▶ EXCERPT:
______

People's Democracy(Weekly Organ of the Communist Party of India (Marxist) |
Vol.
XXVII
No. 22 June 01, 2003 |
IN
the post-Panchayat poll
scenario, all attempts at disturbing the peace in the state are being and would
be dealt with in appropriate manner by the Left Front government. This was said
by Bengal chief minister, Buddhadeb Bhattacharjee at a ‘Meet the Press’
programme organised by the Kolkata Press Club on May 19. Bhattacharjee also said
that no forces would be able to harm the unity of the Bengal Left Front.
Tackling
a bunch of questions in his stride, Buddhadeb Bhattacharjee spoke to the
assembled media on a variety of subjects. These ranged from the recent and
continuing violence unleashed by the opposition in the countryside to the issue
of law-and-order, to the state LF government’s developmental perspective.
ROLE
OF THE OPPOSITION
Bhattacharjee
sternly refuted the claim that during the Panchayat polls, the opposition in
Bengal was “made to suffer a bloodbath in the villages so that they would not
find it prudent to contest the polls.” The Bengal chief minister said that it
had been the opposition, i.e., the Trinamul Congress, the Pradesh Congress, and
the BJP, which had spoken shamelessly about the need for a “civil war in
Bengal.” They launched a violent and bloody assault on the CPI(M) workers. The
police, Bhattacharjee said, had acted in time for otherwise, the toll could well
have been much higher.
Bhattacharjee
pointed out that of the 42 men and women who had died just before, during, and
just after the Panchayat polls, by far the largest number belonged to the
CPI(M). In passing, Bhattacharjee also dismissed the media and opposition notion
as “completely ridiculous and motivated” that the rural polls of 2003 were
“worse than even elections of 1972 when the Congress had run a bloody campaign
followed by a rigged electoral affair.”
Answering
another question, the chief minister enunciated clearly that only the sternest
measures were being adopted against a few errant elements within the Party,
leading to their being driven out of the Party. The Left Front government,
Bhattacharjee pointed out, “has never discriminated in any manner against
those guilty in the eye of the law on the basis of their political
affiliation.”

______

▶ DATA SECTION:
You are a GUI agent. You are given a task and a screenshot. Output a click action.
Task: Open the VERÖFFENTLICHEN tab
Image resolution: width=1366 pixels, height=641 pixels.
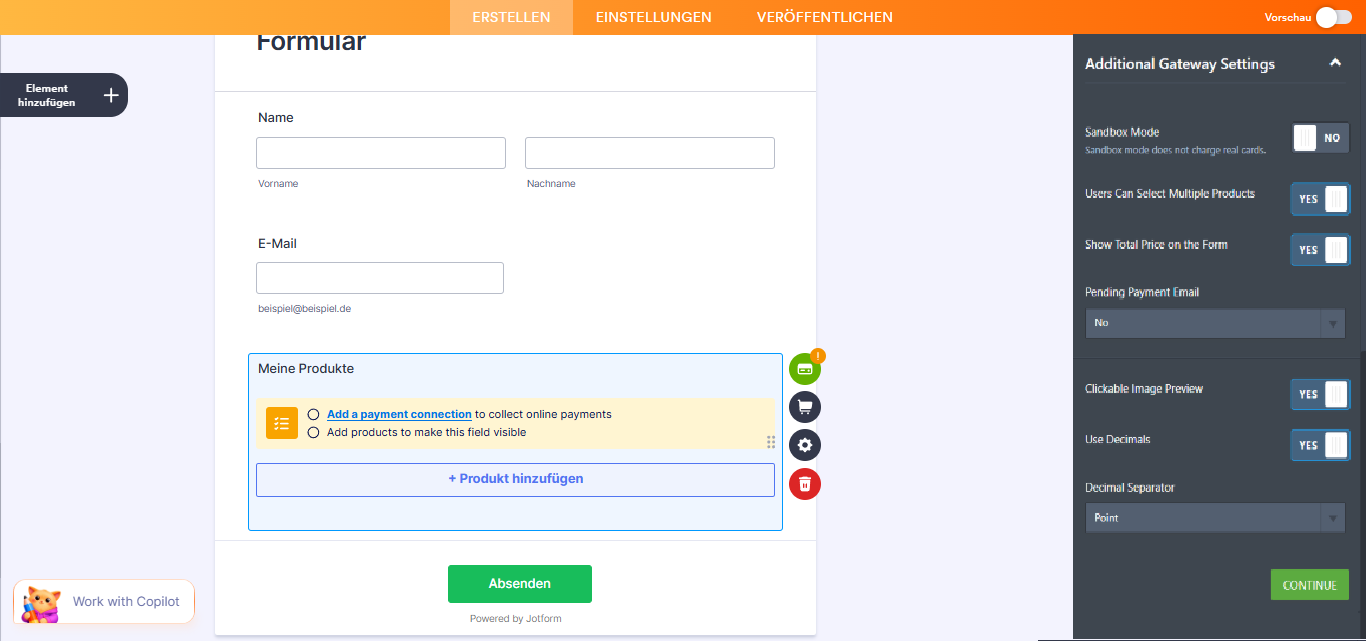pyautogui.click(x=824, y=17)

______

▶ REQUIRED ACTIONS:
1. In the People's Democracy article, which organization hosted the 'Meet the Press' program where Buddhadeb Bhattacharjee spoke?
2. Return, word for word, the stretch of the People's Democracy article that opens with the words containing "People's Democracy(Weekly Organ" and closes with "Bengal Left Front.".

▶ SOLUTIONS PER TASK:
1. The Kolkata Press Club.

2.
People's Democracy(Weekly Organ of the Communist Party of India (Marxist) |
Vol.
XXVII
No. 22 June 01, 2003 |
IN
the post-Panchayat poll
scenario, all attempts at disturbing the peace in the state are being and would
be dealt with in appropriate manner by the Left Front government. This was said
by Bengal chief minister, Buddhadeb Bhattacharjee at a ‘Meet the Press’
programme organised by the Kolkata Press Club on May 19. Bhattacharjee also said
that no forces would be able to harm the unity of the Bengal Left Front.